## Prompt
Below is a listing. Quote from it, exactly, the lines from the one containing "[Análise de Pontos" down to the one containing "Quem Somos (570, 1192)", both ends included, and nothing else.

## Entries supplied
.....

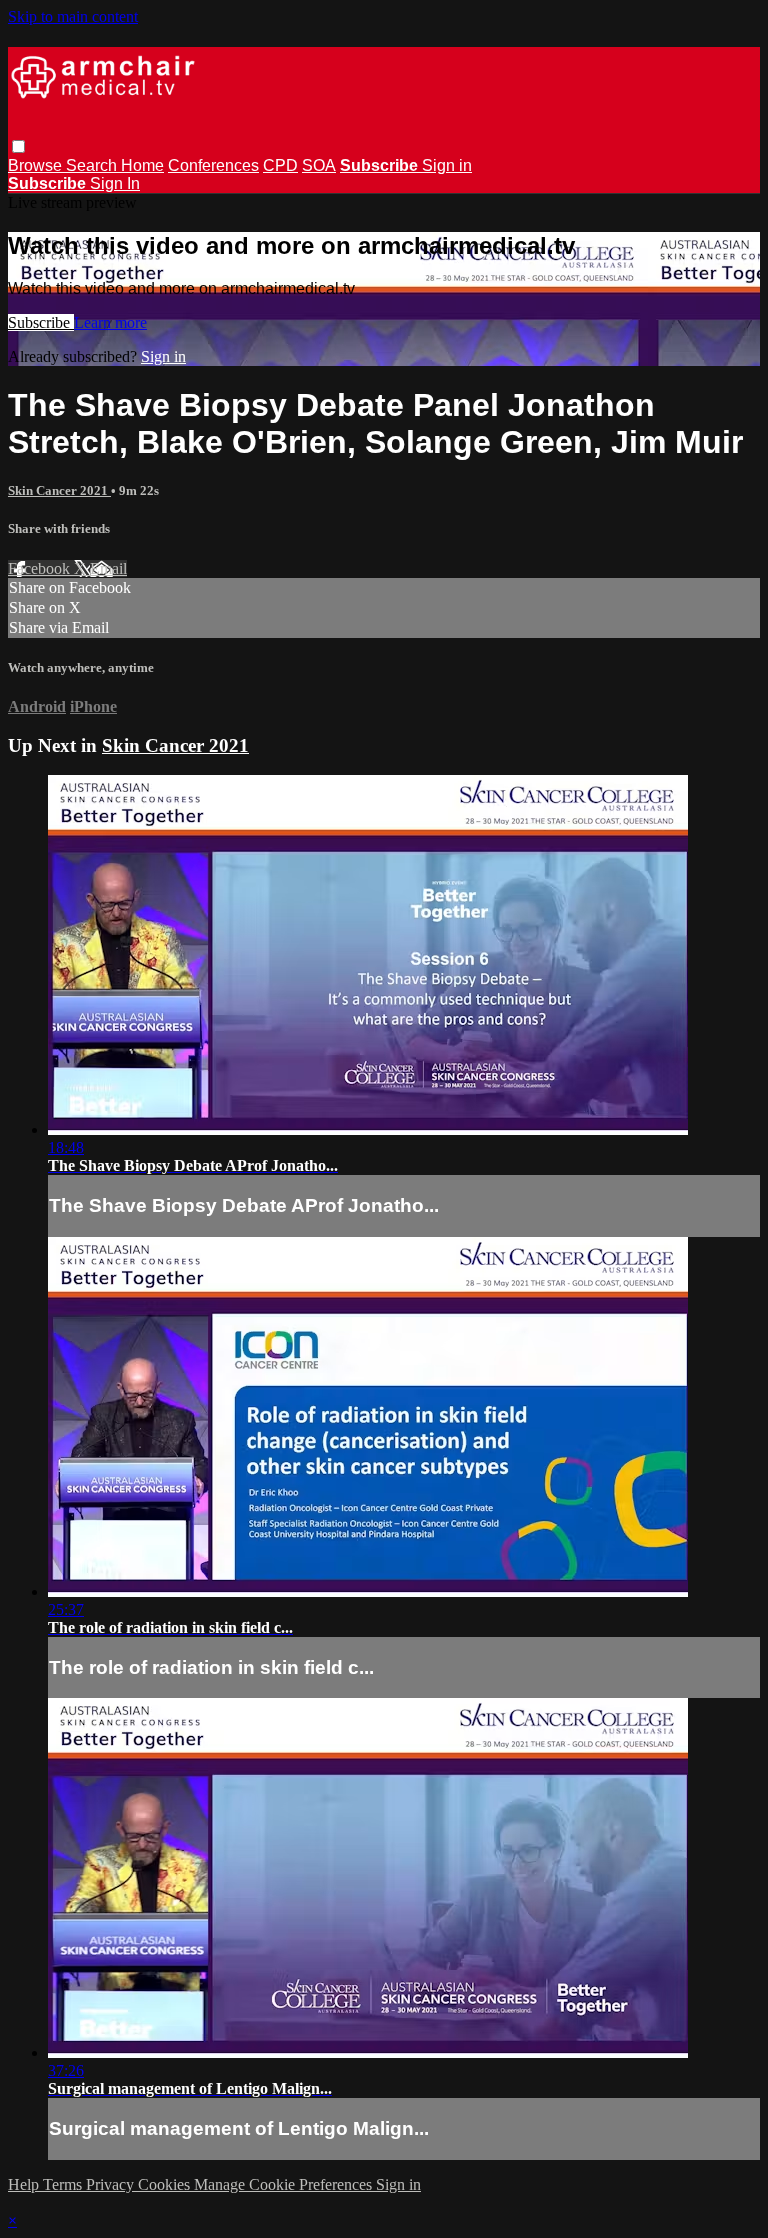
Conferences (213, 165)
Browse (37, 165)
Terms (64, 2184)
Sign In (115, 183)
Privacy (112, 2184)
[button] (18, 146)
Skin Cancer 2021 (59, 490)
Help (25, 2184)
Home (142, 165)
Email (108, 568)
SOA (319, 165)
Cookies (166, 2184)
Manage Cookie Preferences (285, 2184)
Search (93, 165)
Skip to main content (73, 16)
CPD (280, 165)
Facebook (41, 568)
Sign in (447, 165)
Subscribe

.....

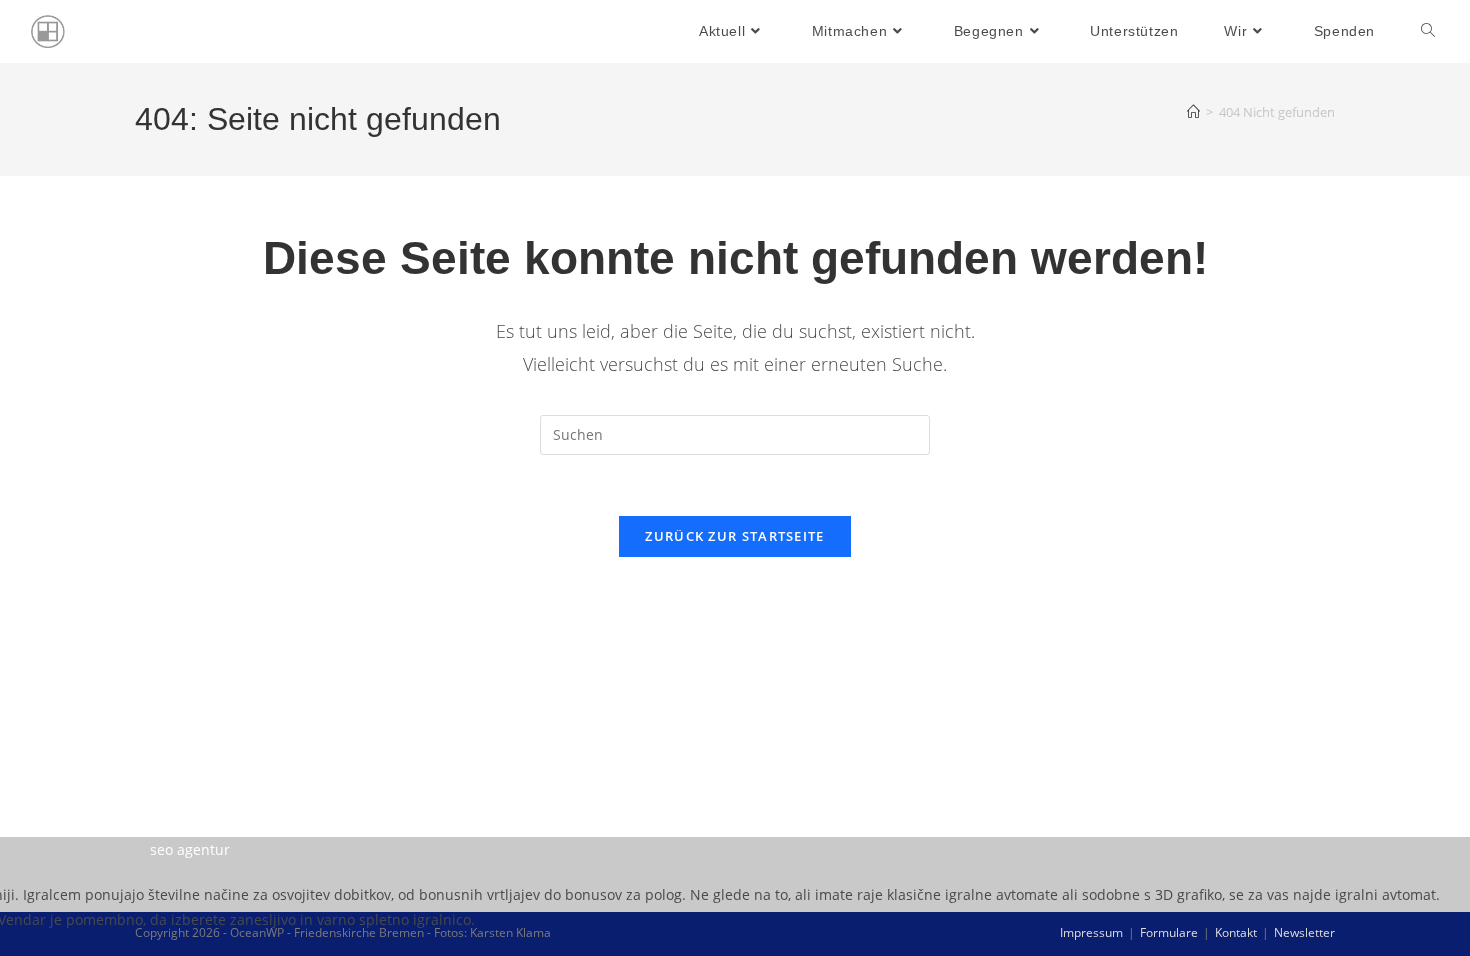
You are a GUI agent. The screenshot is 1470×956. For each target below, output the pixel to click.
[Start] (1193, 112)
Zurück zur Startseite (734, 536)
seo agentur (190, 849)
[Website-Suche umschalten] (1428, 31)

.....

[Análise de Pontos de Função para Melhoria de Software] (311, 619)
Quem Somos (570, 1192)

.....

## Worked solution
[Análise de Pontos de Função para Melhoria de Software] (311, 619)
Quem Somos (570, 1192)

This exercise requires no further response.